Lorsque Plutarque soutint la pluralité des Mondes et, dans ce but, bouleversa toute la théorie du lieu naturel, ce fut dans un opuscule intitulé Περὶ τοῦ ἐμφαινομένου προσώπου τῷκύκλῳ τῆς Σελήνης, Sur le visage qui se voit dans le disque de la Lune. Ce n’était pas simple coïncidence. Si Galilée, montrant avec son télescope qu’il y a des taches dans le Soleil, devait un jour porter le dernier coup à la Physique céleste d’Aristote, cette Physique avait rencontré, dans la tache de la Lune, un démenti perpétuel. Il était impossible d’observer cette tache sans penser qu’elle décèle, dans la structure de la Lune, une certaine hétérogénéité, une certaine irrégularité qui semble incompatible avec la pureté toute géométrique de l’essence céleste définie par le Péripatétisme. Invinciblement, elle porte à regarder la Lune comme un corps comparable à notre terre.

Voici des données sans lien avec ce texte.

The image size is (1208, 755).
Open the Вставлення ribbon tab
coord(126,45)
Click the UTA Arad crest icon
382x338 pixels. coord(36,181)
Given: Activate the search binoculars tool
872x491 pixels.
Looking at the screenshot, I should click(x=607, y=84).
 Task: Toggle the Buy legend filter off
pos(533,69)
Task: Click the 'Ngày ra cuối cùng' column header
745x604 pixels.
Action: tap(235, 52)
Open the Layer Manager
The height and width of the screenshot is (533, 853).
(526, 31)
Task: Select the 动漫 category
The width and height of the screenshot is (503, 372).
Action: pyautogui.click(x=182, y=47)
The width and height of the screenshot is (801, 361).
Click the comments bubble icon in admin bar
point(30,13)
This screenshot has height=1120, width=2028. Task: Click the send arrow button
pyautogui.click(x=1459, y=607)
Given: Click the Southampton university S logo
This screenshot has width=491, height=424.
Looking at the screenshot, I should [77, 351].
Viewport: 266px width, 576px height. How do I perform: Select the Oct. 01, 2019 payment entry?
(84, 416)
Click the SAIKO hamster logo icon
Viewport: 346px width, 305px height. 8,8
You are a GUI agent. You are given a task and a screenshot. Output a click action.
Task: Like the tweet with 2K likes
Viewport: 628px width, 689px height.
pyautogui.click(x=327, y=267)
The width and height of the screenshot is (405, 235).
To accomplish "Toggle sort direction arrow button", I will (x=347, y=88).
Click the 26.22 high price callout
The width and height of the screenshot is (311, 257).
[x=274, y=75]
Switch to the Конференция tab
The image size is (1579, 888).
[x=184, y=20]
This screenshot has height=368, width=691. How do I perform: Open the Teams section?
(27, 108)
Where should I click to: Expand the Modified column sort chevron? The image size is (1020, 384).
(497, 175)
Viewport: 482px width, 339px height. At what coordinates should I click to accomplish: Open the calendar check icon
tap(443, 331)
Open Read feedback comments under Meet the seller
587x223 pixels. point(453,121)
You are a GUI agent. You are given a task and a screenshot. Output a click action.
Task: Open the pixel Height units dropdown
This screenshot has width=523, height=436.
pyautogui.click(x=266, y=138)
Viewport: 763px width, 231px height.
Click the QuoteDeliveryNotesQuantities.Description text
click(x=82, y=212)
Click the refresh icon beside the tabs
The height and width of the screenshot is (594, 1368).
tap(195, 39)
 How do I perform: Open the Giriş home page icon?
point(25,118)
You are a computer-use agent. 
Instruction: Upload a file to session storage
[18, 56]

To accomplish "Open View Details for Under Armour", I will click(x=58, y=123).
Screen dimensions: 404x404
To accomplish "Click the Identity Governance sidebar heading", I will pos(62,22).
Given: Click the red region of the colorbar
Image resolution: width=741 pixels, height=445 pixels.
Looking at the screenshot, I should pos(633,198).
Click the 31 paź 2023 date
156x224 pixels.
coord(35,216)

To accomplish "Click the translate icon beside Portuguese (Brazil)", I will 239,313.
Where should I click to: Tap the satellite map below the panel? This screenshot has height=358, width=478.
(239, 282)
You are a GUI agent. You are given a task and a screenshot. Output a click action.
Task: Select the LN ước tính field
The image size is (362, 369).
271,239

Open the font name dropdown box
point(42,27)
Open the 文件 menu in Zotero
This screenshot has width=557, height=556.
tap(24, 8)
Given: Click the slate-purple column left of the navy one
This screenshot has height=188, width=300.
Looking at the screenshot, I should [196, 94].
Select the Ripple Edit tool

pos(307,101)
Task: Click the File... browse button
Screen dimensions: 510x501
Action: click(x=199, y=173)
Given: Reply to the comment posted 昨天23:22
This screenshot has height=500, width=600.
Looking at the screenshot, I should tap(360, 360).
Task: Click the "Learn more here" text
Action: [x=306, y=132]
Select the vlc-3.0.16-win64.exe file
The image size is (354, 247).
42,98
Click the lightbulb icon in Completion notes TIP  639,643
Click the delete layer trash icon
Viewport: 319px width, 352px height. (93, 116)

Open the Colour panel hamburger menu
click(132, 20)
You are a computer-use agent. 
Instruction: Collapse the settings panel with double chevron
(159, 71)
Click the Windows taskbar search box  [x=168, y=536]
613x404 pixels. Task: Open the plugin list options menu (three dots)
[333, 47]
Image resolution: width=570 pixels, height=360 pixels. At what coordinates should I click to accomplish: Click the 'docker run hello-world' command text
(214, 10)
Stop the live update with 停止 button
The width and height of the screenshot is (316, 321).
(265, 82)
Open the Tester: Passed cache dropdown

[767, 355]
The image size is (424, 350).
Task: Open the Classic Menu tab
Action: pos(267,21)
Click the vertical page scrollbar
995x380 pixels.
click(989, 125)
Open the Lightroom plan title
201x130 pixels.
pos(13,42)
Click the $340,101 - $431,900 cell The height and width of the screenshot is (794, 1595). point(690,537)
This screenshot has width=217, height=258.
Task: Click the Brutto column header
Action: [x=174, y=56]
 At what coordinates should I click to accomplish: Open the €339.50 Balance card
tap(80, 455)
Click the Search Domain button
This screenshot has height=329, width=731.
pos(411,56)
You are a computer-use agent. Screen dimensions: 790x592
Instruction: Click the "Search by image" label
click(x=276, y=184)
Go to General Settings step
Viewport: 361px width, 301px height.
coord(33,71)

Cette comparaison, Plutarque s’en est saisi et l’a développée jusqu’au bout ; mais bien d’autres, avant lui, en avaient eu la pensée. Déjà, si nous en croyons Stobée[1], « Héraclide et Ocellus faisaient de la Lune une terre entourée de nuages. » Aristote lui-même, qui mettait entre la substance céleste et les substances élémentaires une distinction si tranchée, paraît avoir éprouvé la tentation d’atténuer, pour la Lune, la netteté de cette opposition ; c’est du moins ce que semble indiquer ce passage du traité De la génération des animaux[2] : « Jamais, semble-t-il, le feu ne possède sa forme en propre ; toujours il la possède en quelqu’un des autres corps ; l’air, la fumée, la terre paraissent être ce qui contient le feu. Il faut aussi que ce même genre de substance [le feu] se rencontre dans la Lune, car celle-ci semble avoir quelque communauté avec la quatrième région », qui est le lieu du feu. « Ἀλλὰ τὸ μὲν πῦρ ἀεὶ φαίνεται τὴν μορφὴν οὐκ ἰδίαν ἔχον, ἀλλ’ ἐν ἑτέρῳ τῶν σωηάτων· ἣ γὰρ ἀὴρ ἣ καπνὸς ἣ γῆ γαίνεται τὸ πεπυρωηένον. Ἀλλὰ δεῖ τὸ τοιοῦτον γένος ζητεῖν ἐπὶ τῆς τετάρτης ἀποστάσεως..

  1. Joannis Stobæi Eclogæ plujstcæ, lib. I, cap. XXVI ; éd. Meineke, p. 151.
  2. Aristote, Περὶ ζῴων γενέσεως, lib. III, cap. XI (Aristotelis Opera, éd. Bekker, vol. I, p. 761, col. b).